◆ **Excerpt provided**
(begin)

Will Shattuck
1/2/2006 7:19:00 AM
On 1/1/06, J. Ryan Sobol <ryansobol@gmail.com> wrote:
> Sounds like your at the cusp of a new and exciting thing, so I want
> to give you the best advice I can.
>
Yep, I am about as crispy... er... cuspy as they come right now :)
> Here's the table of contents from the book "Learning To Program" that
> Ed Borasky suggested in a previous post. (http://
> www.pragmaticprogrammer.com/titles/fr_ltp/) Just by glancing at the
> chapter titles, which of them seem new, familiar, and old news to you
> in terms of your past programming experience?
>
> 1. Getting Started
It seems I am always doing this with learning to program
> 2. Numbers
> 3. Letters
a..b..c..d..e..f..g.. yep I know my numbers and letters, but I am sure
I don't know what they mean in the Ruby Context.

(end)

◆ **Extracted information**

(begin)

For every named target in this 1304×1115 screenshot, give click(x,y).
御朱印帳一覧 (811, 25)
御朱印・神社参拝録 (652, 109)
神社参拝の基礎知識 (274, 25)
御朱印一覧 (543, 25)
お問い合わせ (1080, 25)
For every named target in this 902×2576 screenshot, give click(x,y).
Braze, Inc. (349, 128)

(end)
(begin)

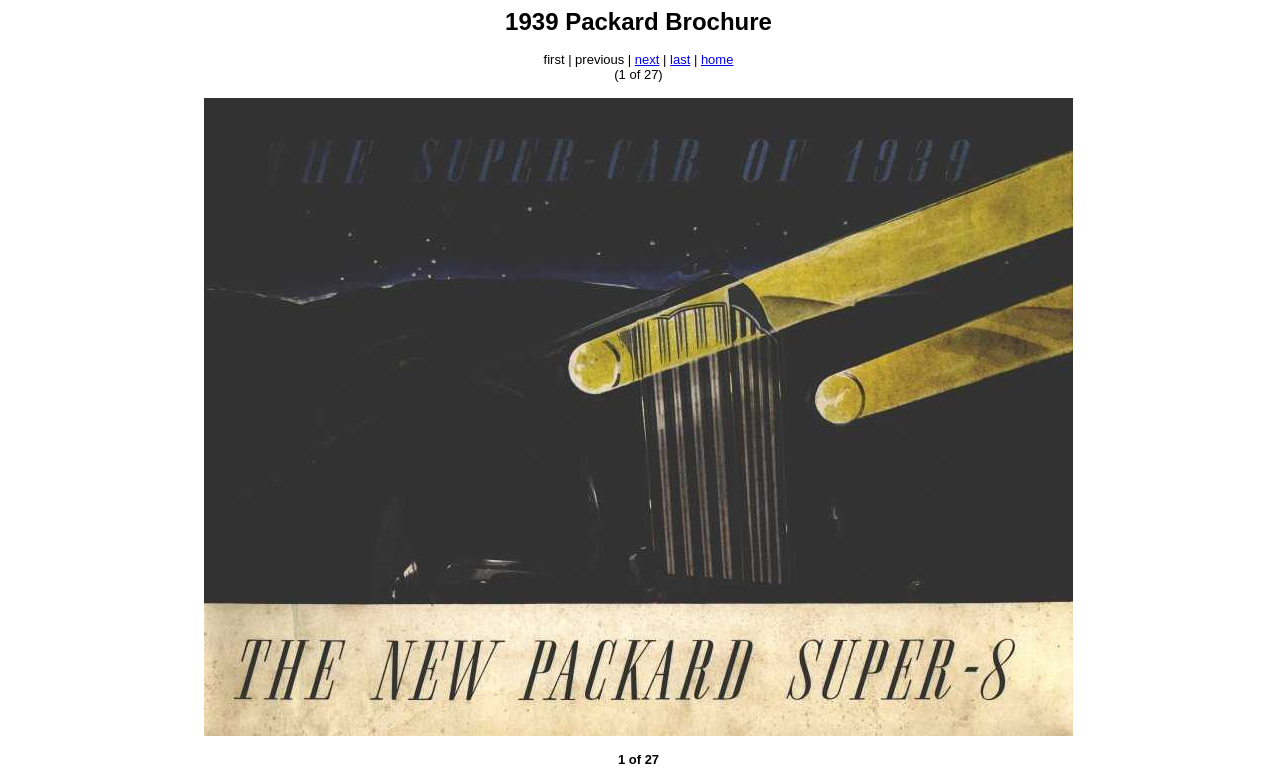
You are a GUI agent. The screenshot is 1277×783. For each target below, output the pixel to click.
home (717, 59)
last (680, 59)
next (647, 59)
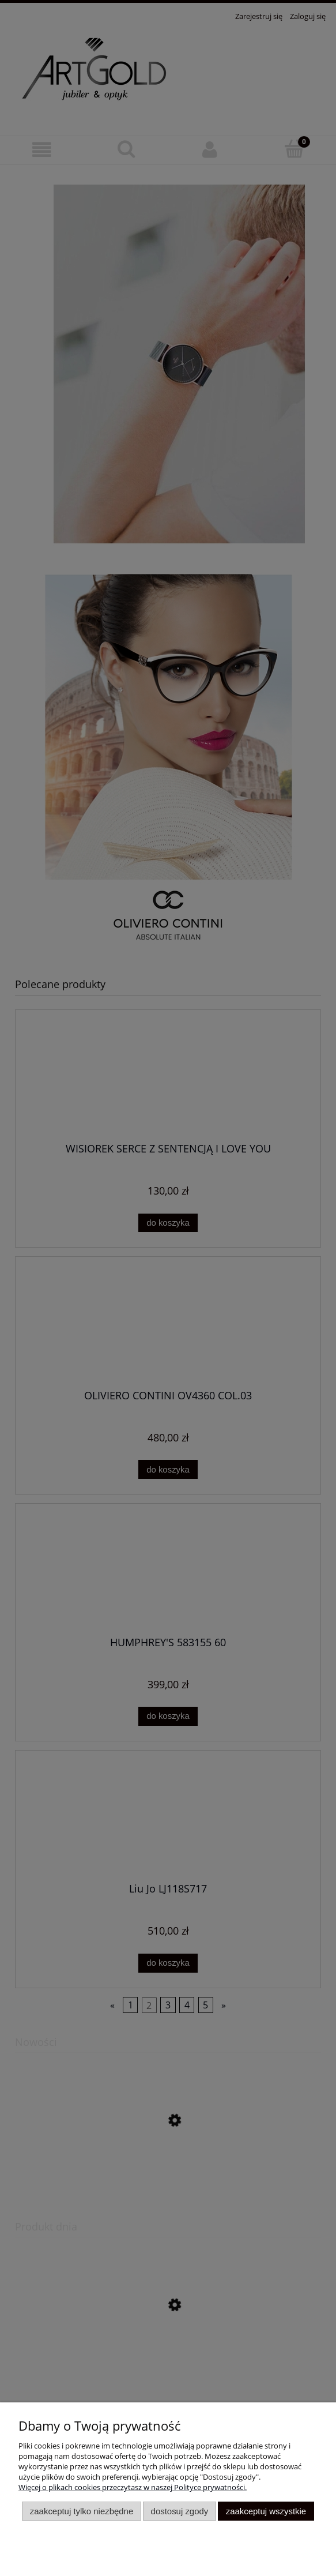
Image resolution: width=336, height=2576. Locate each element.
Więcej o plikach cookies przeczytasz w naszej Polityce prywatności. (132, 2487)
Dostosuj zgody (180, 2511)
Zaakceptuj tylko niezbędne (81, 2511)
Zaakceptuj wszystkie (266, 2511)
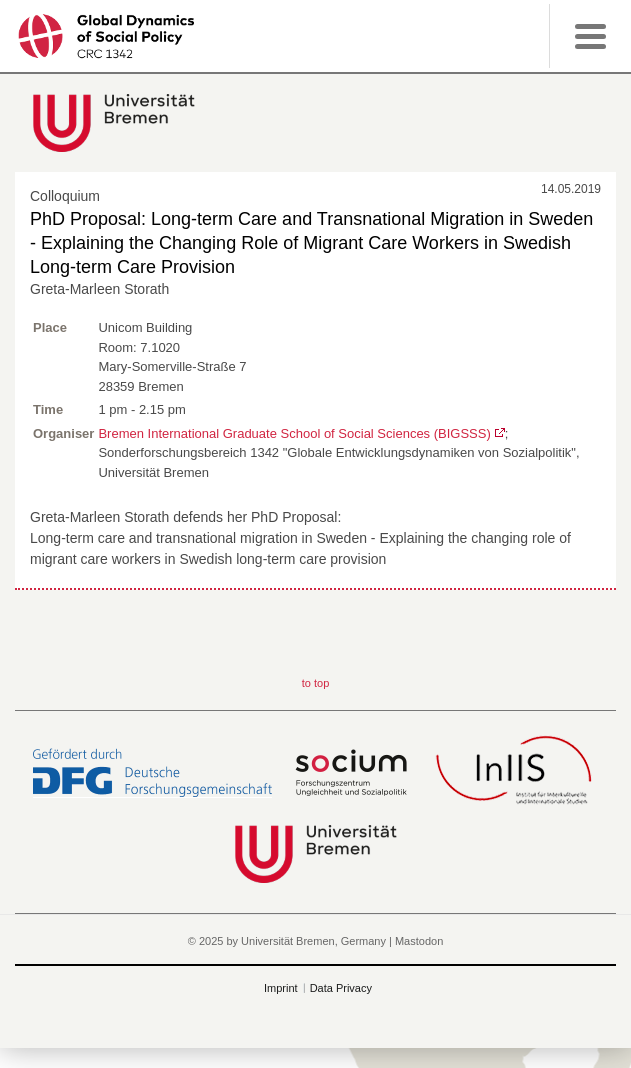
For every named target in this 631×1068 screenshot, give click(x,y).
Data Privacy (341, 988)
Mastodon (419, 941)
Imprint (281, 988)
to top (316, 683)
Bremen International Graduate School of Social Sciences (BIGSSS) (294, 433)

(end)
(begin)

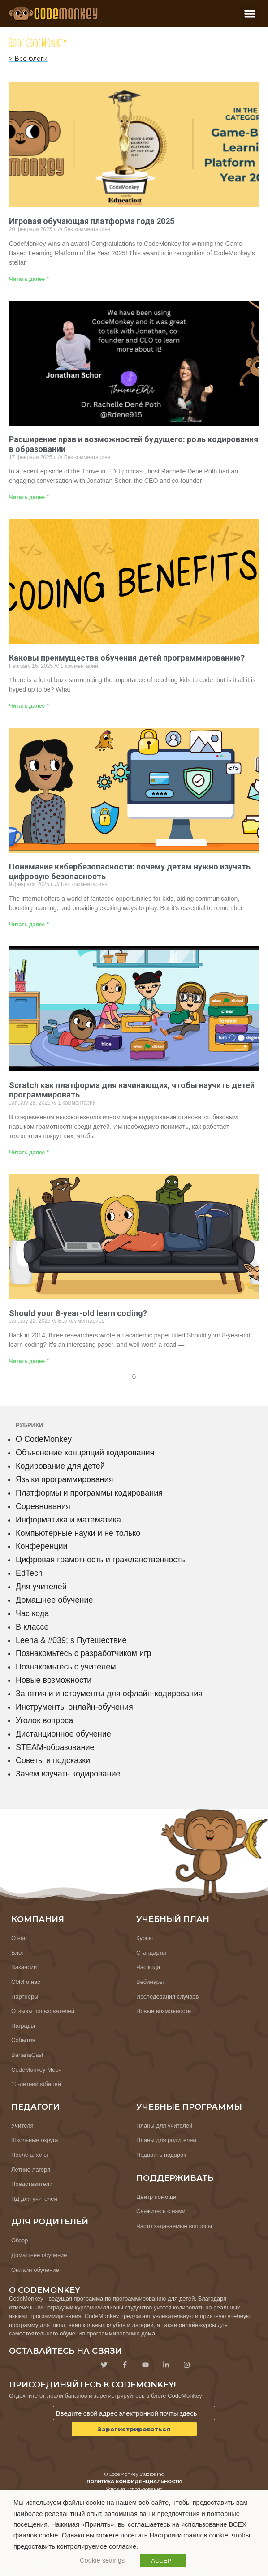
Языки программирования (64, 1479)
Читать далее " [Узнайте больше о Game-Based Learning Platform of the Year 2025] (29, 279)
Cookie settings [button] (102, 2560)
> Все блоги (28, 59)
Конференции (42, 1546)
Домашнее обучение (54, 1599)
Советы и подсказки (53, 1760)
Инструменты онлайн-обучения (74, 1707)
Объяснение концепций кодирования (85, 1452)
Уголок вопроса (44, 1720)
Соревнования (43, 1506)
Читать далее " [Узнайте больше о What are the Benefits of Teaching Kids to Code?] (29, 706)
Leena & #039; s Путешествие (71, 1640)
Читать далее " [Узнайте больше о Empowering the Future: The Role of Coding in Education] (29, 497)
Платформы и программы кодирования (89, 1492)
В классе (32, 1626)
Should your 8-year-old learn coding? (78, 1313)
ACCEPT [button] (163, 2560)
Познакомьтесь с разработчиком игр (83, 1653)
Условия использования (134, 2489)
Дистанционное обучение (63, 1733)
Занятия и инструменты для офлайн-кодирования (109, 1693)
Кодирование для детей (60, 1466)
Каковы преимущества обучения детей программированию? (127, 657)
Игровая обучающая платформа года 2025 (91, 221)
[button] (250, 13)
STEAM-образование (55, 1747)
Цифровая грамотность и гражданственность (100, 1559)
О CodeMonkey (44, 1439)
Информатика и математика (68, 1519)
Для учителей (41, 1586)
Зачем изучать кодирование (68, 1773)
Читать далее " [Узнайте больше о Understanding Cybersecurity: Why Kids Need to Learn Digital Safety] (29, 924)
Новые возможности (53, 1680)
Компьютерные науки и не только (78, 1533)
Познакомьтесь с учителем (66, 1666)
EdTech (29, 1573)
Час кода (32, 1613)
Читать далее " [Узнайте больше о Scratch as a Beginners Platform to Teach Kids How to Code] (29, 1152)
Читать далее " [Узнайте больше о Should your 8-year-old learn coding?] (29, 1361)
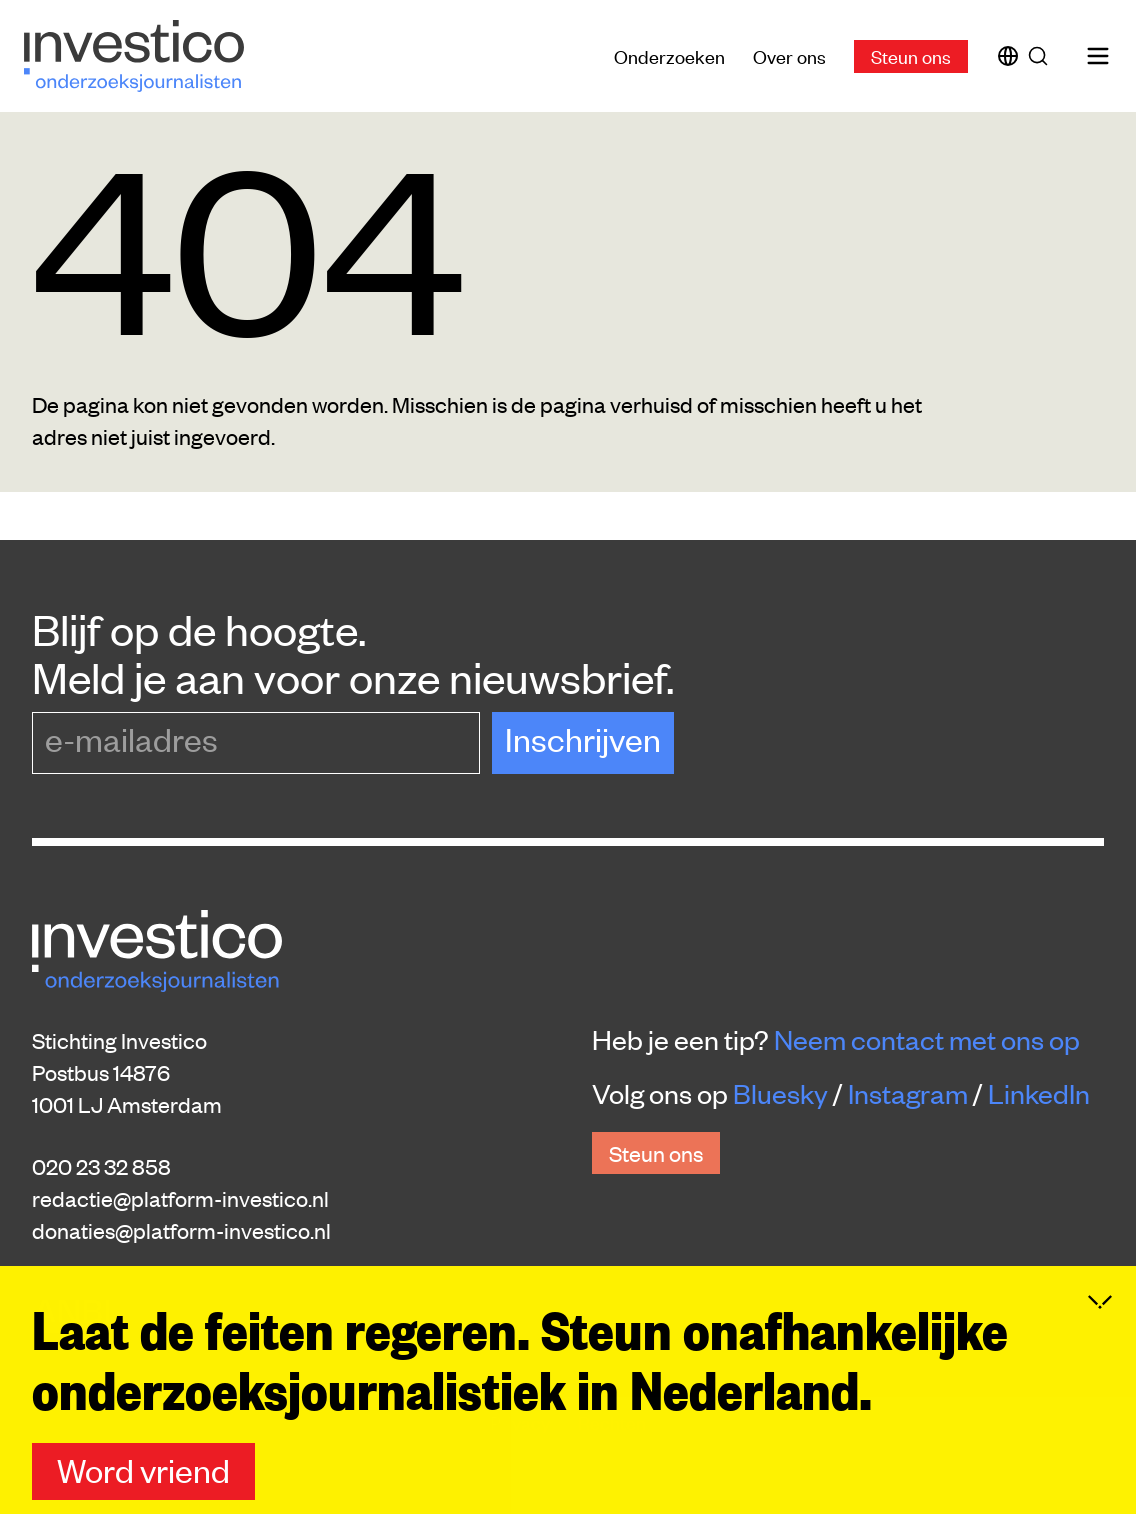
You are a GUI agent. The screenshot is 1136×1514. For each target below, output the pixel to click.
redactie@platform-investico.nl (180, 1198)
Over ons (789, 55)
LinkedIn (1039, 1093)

(end)

◆ **Parts of the exercise**
1 > Answer these from the mailing-list reply about learning Ruby:
(a) Who suggested the book "Learning To Program" in a previous post?
(b) What date appears for J. Ryan Sobol's message?
(c) What is chapter 3 called in the listed table of contents?
2 > Continue the mailing-list reply about learning Ruby from its last sentence.
None of the lines is needed here.

◆ **Answers to the exercises**
1 >
(a) Ed Borasky
(b) 1/1/06
(c) Letters

2 >
> 4. Variables and Assignment
Creating and assigning values to variables I understand. I have done
it in my C# scripting for the mud engine I am helping to create. foo
= bar; etc etc ... Then I know how to test for (in)equality... foo ==
bar, foo != bar, foo < bar, etc etc
> 5. Mixing It Up
Not sure what they mean here...
> 6. More about Methods
This is probably where I get hung up the most with classes, methods,
instances, instantiation, encapsulation,etc
> 7. Flow Control
IF, ELSE, THEN, WHILE, etc. I understand the concepts, but will have
to learn The Ruby Way to make them work.
> 8. Arrays and Iterators
I touched on arrays in the "Head Start Java" book I was learning from,
but never got very far. Iterators are like " foo = foo +1" or " foo
+= foo " right?
> 9. Writing Your Own Methods
Methods that are inside classes? Again another place I have a very
basic concept of, but haven't done much with.
> 10. There's Nothing New to Learn in Chapter 10
> 11 Reading and Writing, Saving and Loading, Yin and...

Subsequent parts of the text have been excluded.